### [Work to complete]
Copy the following rows word for word, without any changes.

### [Listing]
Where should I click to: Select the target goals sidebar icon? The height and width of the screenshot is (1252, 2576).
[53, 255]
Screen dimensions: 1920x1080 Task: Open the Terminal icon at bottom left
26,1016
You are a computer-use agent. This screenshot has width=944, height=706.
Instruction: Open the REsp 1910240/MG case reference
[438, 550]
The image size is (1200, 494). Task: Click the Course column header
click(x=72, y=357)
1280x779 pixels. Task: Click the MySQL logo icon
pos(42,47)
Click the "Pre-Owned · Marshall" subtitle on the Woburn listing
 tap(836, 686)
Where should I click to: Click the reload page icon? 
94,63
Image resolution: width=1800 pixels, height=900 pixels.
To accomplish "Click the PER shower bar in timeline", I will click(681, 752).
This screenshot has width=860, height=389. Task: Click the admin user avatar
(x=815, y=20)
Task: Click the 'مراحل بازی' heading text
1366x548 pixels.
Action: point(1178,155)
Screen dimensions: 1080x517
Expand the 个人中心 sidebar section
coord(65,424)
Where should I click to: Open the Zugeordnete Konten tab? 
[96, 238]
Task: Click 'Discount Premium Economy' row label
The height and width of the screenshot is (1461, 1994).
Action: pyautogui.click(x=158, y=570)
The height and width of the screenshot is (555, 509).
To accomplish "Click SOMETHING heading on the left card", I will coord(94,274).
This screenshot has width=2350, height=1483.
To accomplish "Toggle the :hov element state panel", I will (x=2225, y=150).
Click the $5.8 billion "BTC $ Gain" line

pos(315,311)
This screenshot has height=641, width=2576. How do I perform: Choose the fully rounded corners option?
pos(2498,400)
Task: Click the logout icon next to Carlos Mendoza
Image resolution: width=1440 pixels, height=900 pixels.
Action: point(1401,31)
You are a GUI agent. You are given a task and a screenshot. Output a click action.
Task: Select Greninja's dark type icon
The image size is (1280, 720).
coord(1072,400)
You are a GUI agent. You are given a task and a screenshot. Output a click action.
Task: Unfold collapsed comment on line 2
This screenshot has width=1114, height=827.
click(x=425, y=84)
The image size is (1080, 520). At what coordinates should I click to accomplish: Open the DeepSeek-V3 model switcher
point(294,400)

### [Exercise solution]
Where should I click to: Select the target goals sidebar icon? The height and width of the screenshot is (1252, 2576).
[53, 255]
Screen dimensions: 1920x1080 Task: Open the Terminal icon at bottom left
26,1016
You are a computer-use agent. This screenshot has width=944, height=706.
Instruction: Open the REsp 1910240/MG case reference
[438, 550]
The image size is (1200, 494). Task: Click the Course column header
click(x=72, y=357)
1280x779 pixels. Task: Click the MySQL logo icon
pos(42,47)
Click the "Pre-Owned · Marshall" subtitle on the Woburn listing
 tap(836, 686)
Where should I click to: Click the reload page icon? 
94,63
Image resolution: width=1800 pixels, height=900 pixels.
To accomplish "Click the PER shower bar in timeline", I will click(681, 752).
This screenshot has width=860, height=389. Task: Click the admin user avatar
(x=815, y=20)
Task: Click the 'مراحل بازی' heading text
1366x548 pixels.
Action: point(1178,155)
Screen dimensions: 1080x517
Expand the 个人中心 sidebar section
coord(65,424)
Where should I click to: Open the Zugeordnete Konten tab? 
[96, 238]
Task: Click 'Discount Premium Economy' row label
The height and width of the screenshot is (1461, 1994).
Action: pyautogui.click(x=158, y=570)
The height and width of the screenshot is (555, 509).
To accomplish "Click SOMETHING heading on the left card", I will coord(94,274).
This screenshot has width=2350, height=1483.
To accomplish "Toggle the :hov element state panel", I will (x=2225, y=150).
Click the $5.8 billion "BTC $ Gain" line

pos(315,311)
This screenshot has height=641, width=2576. How do I perform: Choose the fully rounded corners option?
pos(2498,400)
Task: Click the logout icon next to Carlos Mendoza
Image resolution: width=1440 pixels, height=900 pixels.
Action: point(1401,31)
You are a GUI agent. You are given a task and a screenshot. Output a click action.
Task: Select Greninja's dark type icon
The image size is (1280, 720).
coord(1072,400)
You are a GUI agent. You are given a task and a screenshot. Output a click action.
Task: Unfold collapsed comment on line 2
This screenshot has width=1114, height=827.
click(x=425, y=84)
The image size is (1080, 520). At what coordinates should I click to accomplish: Open the DeepSeek-V3 model switcher
point(294,400)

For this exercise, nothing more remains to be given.